- **Required action**
Return the records in full, with every character preserved.
*** Data section Section Begins ***
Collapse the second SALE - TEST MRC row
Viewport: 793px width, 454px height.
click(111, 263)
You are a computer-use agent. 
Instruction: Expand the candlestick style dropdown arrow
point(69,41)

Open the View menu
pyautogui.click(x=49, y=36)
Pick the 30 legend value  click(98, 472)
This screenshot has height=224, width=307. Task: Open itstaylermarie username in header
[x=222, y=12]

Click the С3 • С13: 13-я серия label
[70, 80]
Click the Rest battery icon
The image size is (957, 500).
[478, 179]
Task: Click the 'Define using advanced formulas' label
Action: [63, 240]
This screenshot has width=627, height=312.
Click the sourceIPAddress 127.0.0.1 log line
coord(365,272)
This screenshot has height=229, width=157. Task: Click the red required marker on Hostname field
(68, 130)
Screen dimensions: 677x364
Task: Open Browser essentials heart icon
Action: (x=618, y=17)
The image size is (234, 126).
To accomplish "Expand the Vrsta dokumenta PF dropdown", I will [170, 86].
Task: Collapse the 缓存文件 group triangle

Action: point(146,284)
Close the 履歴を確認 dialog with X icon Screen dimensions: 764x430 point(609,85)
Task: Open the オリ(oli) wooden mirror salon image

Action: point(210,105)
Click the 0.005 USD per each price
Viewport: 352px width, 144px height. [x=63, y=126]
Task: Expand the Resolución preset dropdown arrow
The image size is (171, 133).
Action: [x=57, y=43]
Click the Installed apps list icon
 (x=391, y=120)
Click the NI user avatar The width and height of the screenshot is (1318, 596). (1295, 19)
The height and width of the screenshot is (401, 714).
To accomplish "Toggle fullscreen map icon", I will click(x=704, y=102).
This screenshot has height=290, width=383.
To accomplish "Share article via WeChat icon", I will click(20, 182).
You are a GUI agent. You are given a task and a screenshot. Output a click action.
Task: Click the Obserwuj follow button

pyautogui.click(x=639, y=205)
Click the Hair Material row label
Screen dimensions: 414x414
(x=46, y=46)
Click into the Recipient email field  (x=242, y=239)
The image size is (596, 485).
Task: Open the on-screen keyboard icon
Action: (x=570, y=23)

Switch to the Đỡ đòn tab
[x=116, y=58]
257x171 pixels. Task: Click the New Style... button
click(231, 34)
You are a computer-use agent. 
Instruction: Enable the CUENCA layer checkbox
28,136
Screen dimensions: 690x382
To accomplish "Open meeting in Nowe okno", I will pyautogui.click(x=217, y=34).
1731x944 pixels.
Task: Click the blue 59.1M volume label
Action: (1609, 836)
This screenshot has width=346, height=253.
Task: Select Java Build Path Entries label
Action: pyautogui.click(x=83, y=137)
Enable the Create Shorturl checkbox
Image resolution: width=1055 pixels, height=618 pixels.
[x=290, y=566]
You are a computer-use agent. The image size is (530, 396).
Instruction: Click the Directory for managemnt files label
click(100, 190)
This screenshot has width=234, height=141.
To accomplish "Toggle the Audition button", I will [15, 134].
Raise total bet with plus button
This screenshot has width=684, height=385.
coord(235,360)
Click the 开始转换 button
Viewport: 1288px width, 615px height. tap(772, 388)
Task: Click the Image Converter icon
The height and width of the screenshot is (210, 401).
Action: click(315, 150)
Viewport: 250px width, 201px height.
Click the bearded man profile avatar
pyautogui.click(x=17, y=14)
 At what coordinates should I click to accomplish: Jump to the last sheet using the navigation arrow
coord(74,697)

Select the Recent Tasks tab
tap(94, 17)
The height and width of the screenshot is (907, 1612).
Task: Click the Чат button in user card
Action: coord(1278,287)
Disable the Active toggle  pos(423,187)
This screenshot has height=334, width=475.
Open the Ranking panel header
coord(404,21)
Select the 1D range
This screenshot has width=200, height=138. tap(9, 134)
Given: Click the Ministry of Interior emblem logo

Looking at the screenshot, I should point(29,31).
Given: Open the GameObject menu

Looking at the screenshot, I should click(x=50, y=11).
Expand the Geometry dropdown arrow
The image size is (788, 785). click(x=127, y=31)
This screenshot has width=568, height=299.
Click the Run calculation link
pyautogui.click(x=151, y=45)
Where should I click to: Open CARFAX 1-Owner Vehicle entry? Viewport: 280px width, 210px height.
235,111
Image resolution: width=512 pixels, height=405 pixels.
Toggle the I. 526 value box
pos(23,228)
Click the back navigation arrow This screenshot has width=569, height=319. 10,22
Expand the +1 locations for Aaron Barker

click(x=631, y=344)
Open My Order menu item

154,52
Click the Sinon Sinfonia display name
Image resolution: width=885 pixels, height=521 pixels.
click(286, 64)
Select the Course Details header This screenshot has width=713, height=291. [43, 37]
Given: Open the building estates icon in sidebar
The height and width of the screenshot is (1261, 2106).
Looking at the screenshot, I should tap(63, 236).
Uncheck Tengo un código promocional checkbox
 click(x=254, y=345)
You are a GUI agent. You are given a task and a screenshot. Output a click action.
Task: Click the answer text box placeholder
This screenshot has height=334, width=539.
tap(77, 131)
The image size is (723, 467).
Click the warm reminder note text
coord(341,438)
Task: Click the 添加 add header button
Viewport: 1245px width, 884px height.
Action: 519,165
*** Data section Section Ends ***
- **Answer for this exercise**
Collapse the second SALE - TEST MRC row
Viewport: 793px width, 454px height.
click(111, 263)
You are a computer-use agent. 
Instruction: Expand the candlestick style dropdown arrow
point(69,41)

Open the View menu
pyautogui.click(x=49, y=36)
Pick the 30 legend value  click(98, 472)
This screenshot has height=224, width=307. Task: Open itstaylermarie username in header
[x=222, y=12]

Click the С3 • С13: 13-я серия label
[70, 80]
Click the Rest battery icon
The image size is (957, 500).
[478, 179]
Task: Click the 'Define using advanced formulas' label
Action: [63, 240]
This screenshot has width=627, height=312.
Click the sourceIPAddress 127.0.0.1 log line
coord(365,272)
This screenshot has height=229, width=157. Task: Click the red required marker on Hostname field
(68, 130)
Screen dimensions: 677x364
Task: Open Browser essentials heart icon
Action: (x=618, y=17)
The image size is (234, 126).
To accomplish "Expand the Vrsta dokumenta PF dropdown", I will [170, 86].
Task: Collapse the 缓存文件 group triangle

Action: point(146,284)
Close the 履歴を確認 dialog with X icon Screen dimensions: 764x430 point(609,85)
Task: Open the オリ(oli) wooden mirror salon image

Action: point(210,105)
Click the 0.005 USD per each price
Viewport: 352px width, 144px height. [x=63, y=126]
Task: Expand the Resolución preset dropdown arrow
The image size is (171, 133).
Action: [x=57, y=43]
Click the Installed apps list icon
 (x=391, y=120)
Click the NI user avatar The width and height of the screenshot is (1318, 596). (1295, 19)
The height and width of the screenshot is (401, 714).
To accomplish "Toggle fullscreen map icon", I will click(x=704, y=102).
This screenshot has height=290, width=383.
To accomplish "Share article via WeChat icon", I will click(20, 182).
You are a GUI agent. You are given a task and a screenshot. Output a click action.
Task: Click the Obserwuj follow button

pyautogui.click(x=639, y=205)
Click the Hair Material row label
Screen dimensions: 414x414
(x=46, y=46)
Click into the Recipient email field  (x=242, y=239)
The image size is (596, 485).
Task: Open the on-screen keyboard icon
Action: (x=570, y=23)

Switch to the Đỡ đòn tab
[x=116, y=58]
257x171 pixels. Task: Click the New Style... button
click(231, 34)
You are a computer-use agent. 
Instruction: Enable the CUENCA layer checkbox
28,136
Screen dimensions: 690x382
To accomplish "Open meeting in Nowe okno", I will pyautogui.click(x=217, y=34).
1731x944 pixels.
Task: Click the blue 59.1M volume label
Action: (1609, 836)
This screenshot has width=346, height=253.
Task: Select Java Build Path Entries label
Action: pyautogui.click(x=83, y=137)
Enable the Create Shorturl checkbox
Image resolution: width=1055 pixels, height=618 pixels.
[x=290, y=566]
You are a computer-use agent. The image size is (530, 396).
Instruction: Click the Directory for managemnt files label
click(100, 190)
This screenshot has width=234, height=141.
To accomplish "Toggle the Audition button", I will [15, 134].
Raise total bet with plus button
This screenshot has width=684, height=385.
coord(235,360)
Click the 开始转换 button
Viewport: 1288px width, 615px height. tap(772, 388)
Task: Click the Image Converter icon
The height and width of the screenshot is (210, 401).
Action: click(315, 150)
Viewport: 250px width, 201px height.
Click the bearded man profile avatar
pyautogui.click(x=17, y=14)
 At what coordinates should I click to accomplish: Jump to the last sheet using the navigation arrow
coord(74,697)

Select the Recent Tasks tab
tap(94, 17)
The height and width of the screenshot is (907, 1612).
Task: Click the Чат button in user card
Action: coord(1278,287)
Disable the Active toggle  pos(423,187)
This screenshot has height=334, width=475.
Open the Ranking panel header
coord(404,21)
Select the 1D range
This screenshot has width=200, height=138. tap(9, 134)
Given: Click the Ministry of Interior emblem logo

Looking at the screenshot, I should point(29,31).
Given: Open the GameObject menu

Looking at the screenshot, I should click(x=50, y=11).
Expand the Geometry dropdown arrow
The image size is (788, 785). click(x=127, y=31)
This screenshot has width=568, height=299.
Click the Run calculation link
pyautogui.click(x=151, y=45)
Where should I click to: Open CARFAX 1-Owner Vehicle entry? Viewport: 280px width, 210px height.
235,111
Image resolution: width=512 pixels, height=405 pixels.
Toggle the I. 526 value box
pos(23,228)
Click the back navigation arrow This screenshot has width=569, height=319. 10,22
Expand the +1 locations for Aaron Barker

click(x=631, y=344)
Open My Order menu item

154,52
Click the Sinon Sinfonia display name
Image resolution: width=885 pixels, height=521 pixels.
click(286, 64)
Select the Course Details header This screenshot has width=713, height=291. [43, 37]
Given: Open the building estates icon in sidebar
The height and width of the screenshot is (1261, 2106).
Looking at the screenshot, I should tap(63, 236).
Uncheck Tengo un código promocional checkbox
 click(x=254, y=345)
You are a GUI agent. You are given a task and a screenshot. Output a click action.
Task: Click the answer text box placeholder
This screenshot has height=334, width=539.
tap(77, 131)
The image size is (723, 467).
Click the warm reminder note text
coord(341,438)
Task: Click the 添加 add header button
Viewport: 1245px width, 884px height.
Action: 519,165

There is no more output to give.